昨夜遅く「イスラム国」に囚われていた日本人人質のひとり、湯川遥菜さんの殺害された写真を抱えたもうひとりの人質、後藤健二さんの写真がインターネット上に投稿された。情け容赦のない「イスラム国」の残虐な行為に関して、今朝早くから新聞、テレビとも日本政府の批判的なコメントを含めて大騒ぎである。後藤健二さんは今のところ無事のようだが、湯川さんが殺された写真を自らの手で持った画像が公開されたほどであるから、その心中は察するに余りある。

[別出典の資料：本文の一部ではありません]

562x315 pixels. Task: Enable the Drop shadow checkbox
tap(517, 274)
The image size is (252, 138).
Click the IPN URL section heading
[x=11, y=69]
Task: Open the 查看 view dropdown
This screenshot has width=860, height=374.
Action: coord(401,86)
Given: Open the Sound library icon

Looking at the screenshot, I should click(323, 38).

よく分からない「イスラム国」の実態が、どこに本部があるかも分からず、交渉窓口とのチャンネルが依然としてはっきりしないことが事態の解決を一層難しくしている。日本政府としては、今一番情報を持っていると思われるヨルダンとトルコを頼りに情報収集に当たっている。
実は、後藤さんの解放条件として「イスラム国」は身代金要求を取り下げ、ヨルダンに収監されている女性死刑囚の解放を求めてきた。この死刑囚は10年前にアンマン市内のホテル爆破事件で50人以上の死者を出した自爆犯人グループのひとりである。その死刑囚はヨルダンにとっては交渉上の切り札でもある。

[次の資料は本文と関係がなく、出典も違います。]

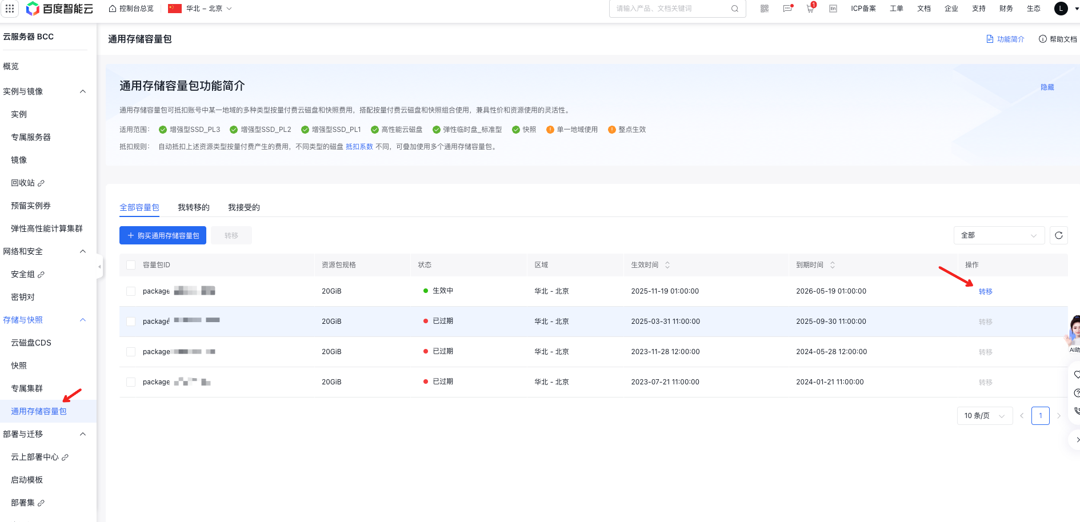Toggle the select-all checkbox in table header
This screenshot has width=1080, height=522.
(x=131, y=265)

ヨルダンにとって死刑囚を解放することによって、後藤さんを自由の身にすることはできる。だが、こういう複雑な事情もある。昨年「イスラム国」空爆に参加していたヨルダン空軍機が撃墜されパイロットが「イスラム国」の捕虜となった。このことは「イスラム国」にとっても、ヨルダン人パイロットは大きな切り札でもある。いくら親日的なヨルダン人だとしてもその心情としては、日本人の解放のために、その取引条件としてどうして多数のヨルダン人を殺害した死刑囚を自由にしなければいけないのか、納得できまい。ヨルダン人パイロットの身の上は解放されないまま、一体どうなるのか。巷に日本人とヨルダン人パイロットの解放を条件に、死刑囚を解放するなら良いとの意見もあるようだ。
いずれにせよ当面日本政府としては難しい立場に立たされている。
さて、一昨日史上最多の33回目の優勝を決めた横綱白鵬が有終の美を飾った大相撲初場所千秋楽で少々気になるでき事が2つあった。

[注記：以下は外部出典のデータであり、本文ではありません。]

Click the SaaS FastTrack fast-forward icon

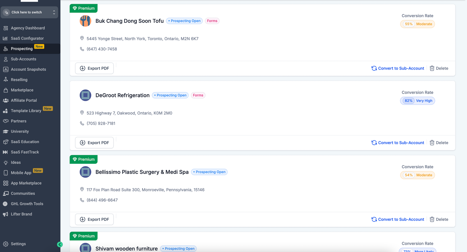click(5, 152)
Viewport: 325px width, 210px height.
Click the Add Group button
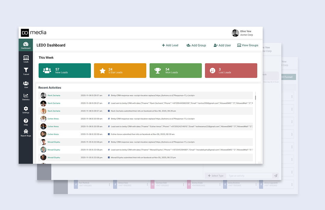(x=196, y=45)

ひとつは残り3番を前に三役揃い踏みを務める力士が、控えるべき時間に東方に控え席にいなかった。西方3人に対して控え席は東方1人だった。土俵上では三役前の取り組みが始まっていた。その取り組み中に控え席に横綱白鵬と同じく横綱白馬富士がそっと入って来る珍事である。どうも優勝が決まって気が弛んでいる。協会も白鵬だろうと厳しく注意すべきである。
もう一つは、優勝力士白鵬の表彰式中に、館内の観客が立ち上がり、ぞろぞろ帰って行ったことである。砂被り席周辺はかなり空いていた。いくら何でもこれでは、表彰する人、される力士に失礼であろう。礼儀を重んじる大相撲がこれでは台無しである。15日間連日満員御礼幕が下りたのは、東京では18年ぶりというのに場所運営では今場所は有終の美を飾ることができなかった。